# Re-Chip GA16 ECU



## znoj (Jan 31, 2011)

HI guys

Im looking for a DIY thingy, anyone knows how to re chip GA16DE ECU, I have a B13 with GA16 motors, I need to re-chip this one:newbie:


----------



## chimmike (Oct 17, 2002)

there is no DIY re-chipping. What would you intend to accomplish with this anyways?


----------



## znoj (Jan 31, 2011)

@chimmike
I need to test GA16DE potential, a friend of mine will be purchasing SR16VE N1 and SR20 VE so my GA16DE would be a further exploration also I need to know if I can cut the rev limit currently rev limit is 7K RPM.. I was wondering if we could DIY for GA16 since we will also be rechipping my friend's EG6 B16 DIY so I pressumed we could also do it in GA16DE


----------



## chimmike (Oct 17, 2002)

you can't compare hondas and nissans. 

First, if you have access to the SR16VE, don't waste your time on the GA16.

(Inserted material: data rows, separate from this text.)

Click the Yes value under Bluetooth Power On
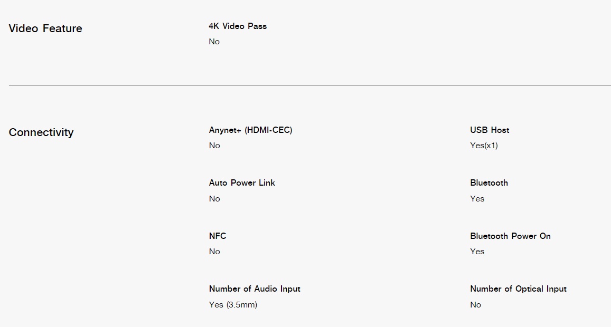The width and height of the screenshot is (611, 327). click(477, 252)
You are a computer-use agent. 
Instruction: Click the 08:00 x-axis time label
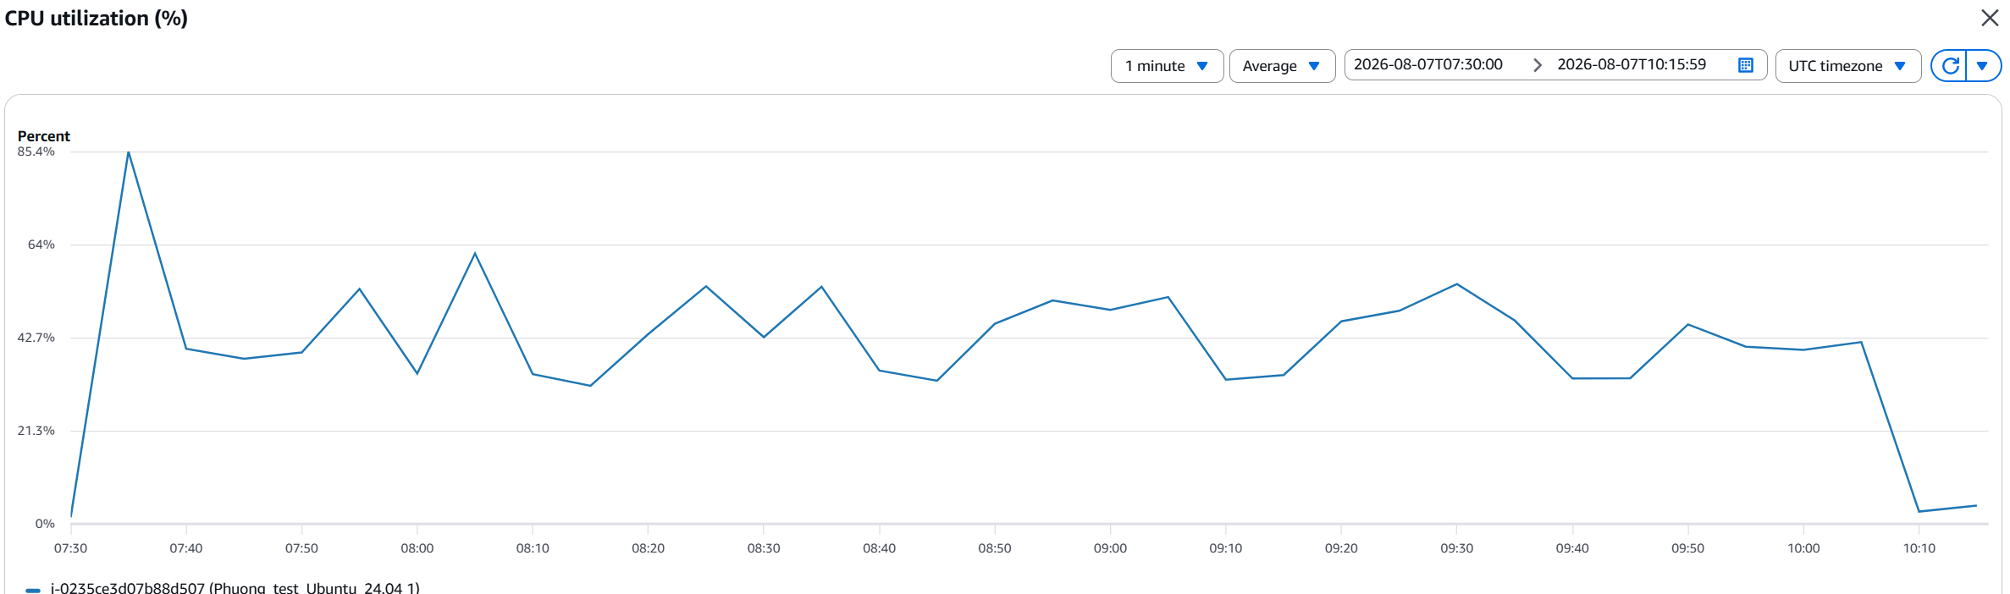point(417,548)
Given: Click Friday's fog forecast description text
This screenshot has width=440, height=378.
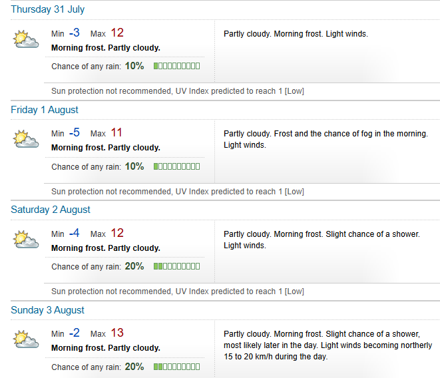Looking at the screenshot, I should click(326, 139).
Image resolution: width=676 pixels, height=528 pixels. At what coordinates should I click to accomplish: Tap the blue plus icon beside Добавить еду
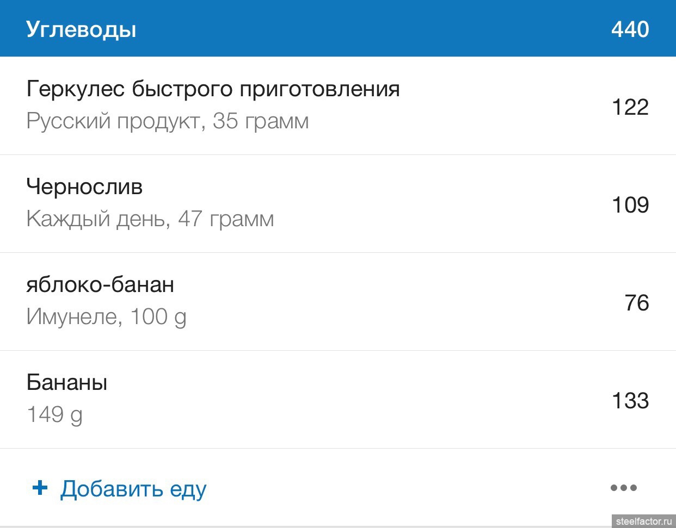coord(40,488)
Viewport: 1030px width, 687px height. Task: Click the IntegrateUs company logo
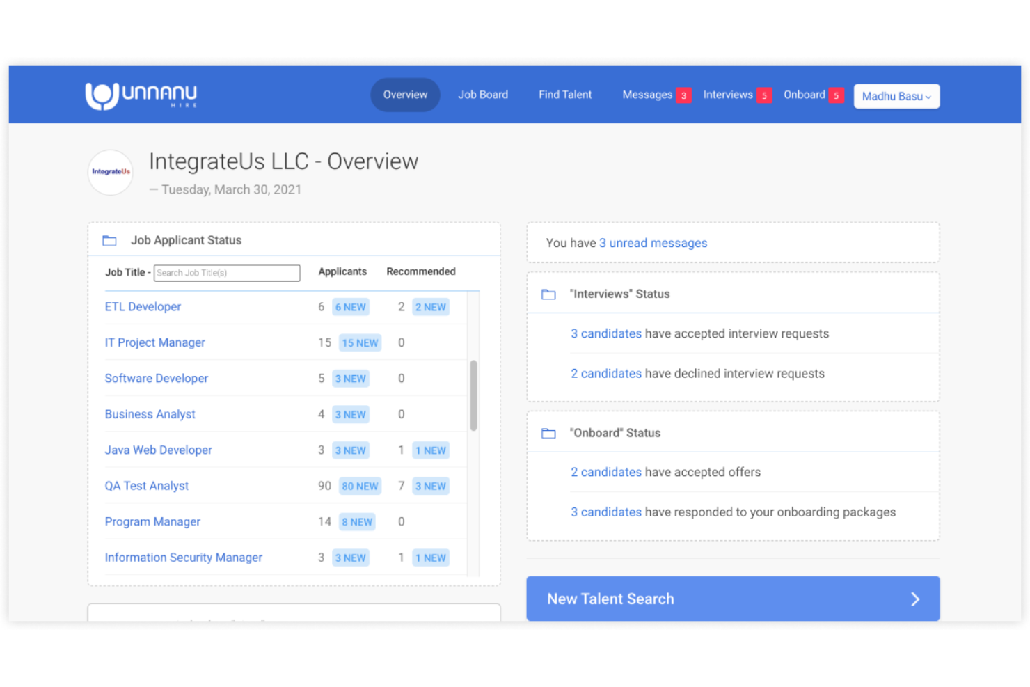(110, 172)
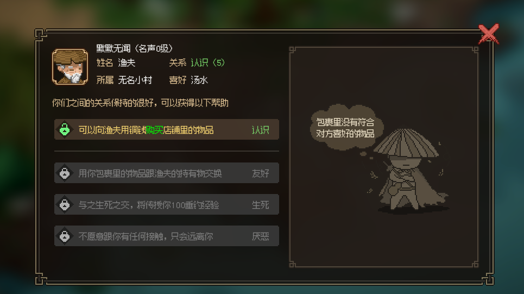Click the 默默无闻 reputation title
524x294 pixels.
pyautogui.click(x=113, y=48)
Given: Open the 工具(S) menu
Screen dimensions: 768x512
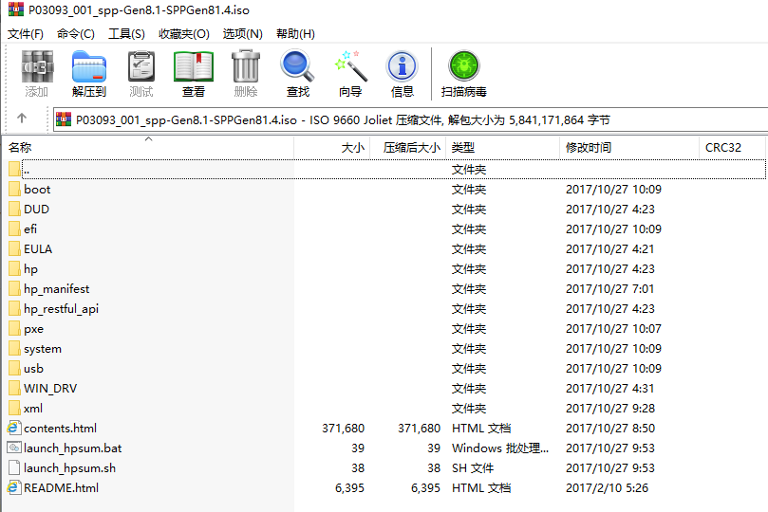Looking at the screenshot, I should (126, 33).
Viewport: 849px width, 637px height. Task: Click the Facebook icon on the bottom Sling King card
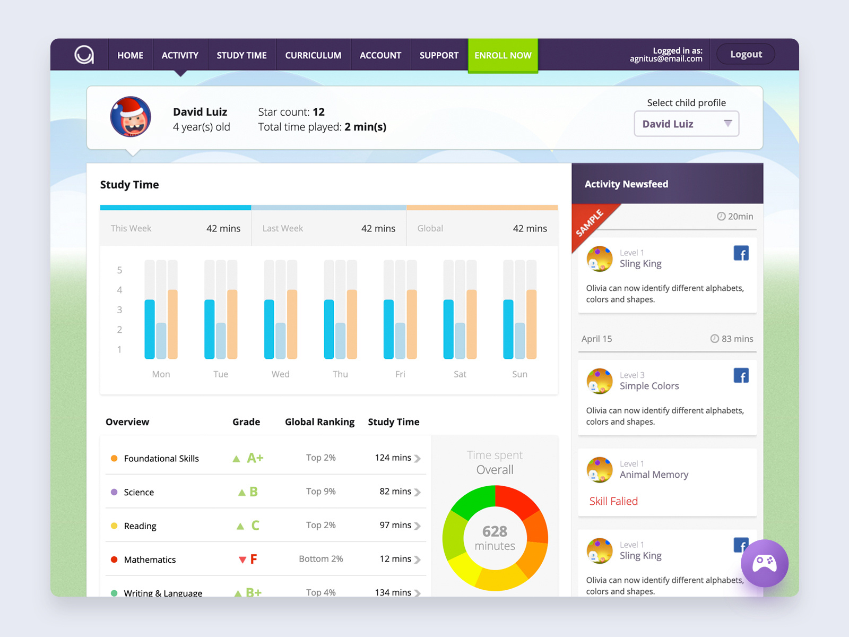coord(741,545)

And how do you expect to get any power beyond 7,000rpm with stock cams? Motor will just fall on it's face. The GA's potential has been researched and realized many times over by now. There is simply no DIY chipping you can do on that ECU, and it won't make any performance difference without heavy massaging elsewhere.


----------



## znoj (Jan 31, 2011)

can I used SR61VE N1 Cams and ECU or SR20VE ECU and Cams for GA16DE?just wondering if it will fit


----------



## chimmike (Oct 17, 2002)

nope. SR and GA motors are totally different. Again, these are not hondas where parts are interchangeable.


----------